* [Task instructions] Can you lay out the lines as a numbered list, from the line containing "Image resolution: width=1413" up to and including the line containing "Action: click(125, 914)", leaving out blank lines?

* [Available records]
□ □ □ □ □
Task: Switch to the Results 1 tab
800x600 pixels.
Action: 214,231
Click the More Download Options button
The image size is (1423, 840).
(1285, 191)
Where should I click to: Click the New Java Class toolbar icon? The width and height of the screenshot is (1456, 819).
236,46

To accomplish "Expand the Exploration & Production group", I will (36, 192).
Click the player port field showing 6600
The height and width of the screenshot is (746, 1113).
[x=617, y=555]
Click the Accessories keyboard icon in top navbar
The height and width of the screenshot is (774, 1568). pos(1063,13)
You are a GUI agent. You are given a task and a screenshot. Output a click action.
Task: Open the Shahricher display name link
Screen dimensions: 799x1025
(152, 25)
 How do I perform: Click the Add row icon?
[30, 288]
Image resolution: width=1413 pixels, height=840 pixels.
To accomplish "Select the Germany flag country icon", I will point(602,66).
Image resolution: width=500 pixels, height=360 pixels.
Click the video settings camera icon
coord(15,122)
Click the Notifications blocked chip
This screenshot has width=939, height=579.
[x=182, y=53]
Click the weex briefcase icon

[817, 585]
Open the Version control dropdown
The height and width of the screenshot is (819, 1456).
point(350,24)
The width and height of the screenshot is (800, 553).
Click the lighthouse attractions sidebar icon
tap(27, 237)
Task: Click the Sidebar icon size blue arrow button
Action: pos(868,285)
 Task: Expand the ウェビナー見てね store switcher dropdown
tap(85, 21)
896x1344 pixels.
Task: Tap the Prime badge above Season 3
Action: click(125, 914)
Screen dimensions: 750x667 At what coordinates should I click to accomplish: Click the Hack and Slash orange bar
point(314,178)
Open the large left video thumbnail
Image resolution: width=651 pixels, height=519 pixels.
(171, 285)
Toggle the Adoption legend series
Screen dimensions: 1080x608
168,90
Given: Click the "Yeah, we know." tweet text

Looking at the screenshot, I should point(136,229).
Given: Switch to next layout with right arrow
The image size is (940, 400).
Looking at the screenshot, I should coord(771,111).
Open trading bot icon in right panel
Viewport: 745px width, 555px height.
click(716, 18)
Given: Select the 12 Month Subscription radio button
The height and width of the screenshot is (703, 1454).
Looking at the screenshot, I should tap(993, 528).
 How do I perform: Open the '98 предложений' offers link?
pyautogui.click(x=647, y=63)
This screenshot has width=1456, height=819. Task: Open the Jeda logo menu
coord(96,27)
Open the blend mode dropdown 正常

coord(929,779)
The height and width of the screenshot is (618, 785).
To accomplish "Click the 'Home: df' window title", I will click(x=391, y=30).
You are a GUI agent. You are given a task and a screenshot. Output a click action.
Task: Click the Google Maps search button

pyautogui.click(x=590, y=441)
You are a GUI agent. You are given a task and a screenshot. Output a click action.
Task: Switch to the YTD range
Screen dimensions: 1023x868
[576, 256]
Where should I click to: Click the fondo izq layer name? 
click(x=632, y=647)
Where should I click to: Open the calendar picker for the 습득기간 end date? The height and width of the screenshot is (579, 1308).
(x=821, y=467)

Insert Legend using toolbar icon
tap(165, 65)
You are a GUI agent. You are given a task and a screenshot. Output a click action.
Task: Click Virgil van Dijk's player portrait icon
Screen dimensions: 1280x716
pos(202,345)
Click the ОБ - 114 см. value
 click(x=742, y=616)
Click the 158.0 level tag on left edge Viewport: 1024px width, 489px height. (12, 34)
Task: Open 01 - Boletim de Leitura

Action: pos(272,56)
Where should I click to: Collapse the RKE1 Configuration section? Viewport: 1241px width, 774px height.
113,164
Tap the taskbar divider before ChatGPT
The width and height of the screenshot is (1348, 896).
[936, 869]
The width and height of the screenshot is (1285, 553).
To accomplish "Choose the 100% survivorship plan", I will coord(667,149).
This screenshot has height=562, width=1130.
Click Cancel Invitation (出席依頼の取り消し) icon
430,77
□ □ □ □ □
* [Exercise result]
1. Image resolution: width=1413 pixels, height=840 pixels.
2. To accomplish "Select the Germany flag country icon", I will point(602,66).
3. Image resolution: width=500 pixels, height=360 pixels.
4. Click the video settings camera icon
5. coord(15,122)
6. Click the Notifications blocked chip
7. This screenshot has width=939, height=579.
8. [x=182, y=53]
9. Click the weex briefcase icon
10. [817, 585]
11. Open the Version control dropdown
12. The height and width of the screenshot is (819, 1456).
13. point(350,24)
14. The width and height of the screenshot is (800, 553).
15. Click the lighthouse attractions sidebar icon
16. tap(27, 237)
17. Task: Click the Sidebar icon size blue arrow button
18. Action: pos(868,285)
19.  Task: Expand the ウェビナー見てね store switcher dropdown
20. tap(85, 21)
21. 896x1344 pixels.
22. Task: Tap the Prime badge above Season 3
23. Action: click(125, 914)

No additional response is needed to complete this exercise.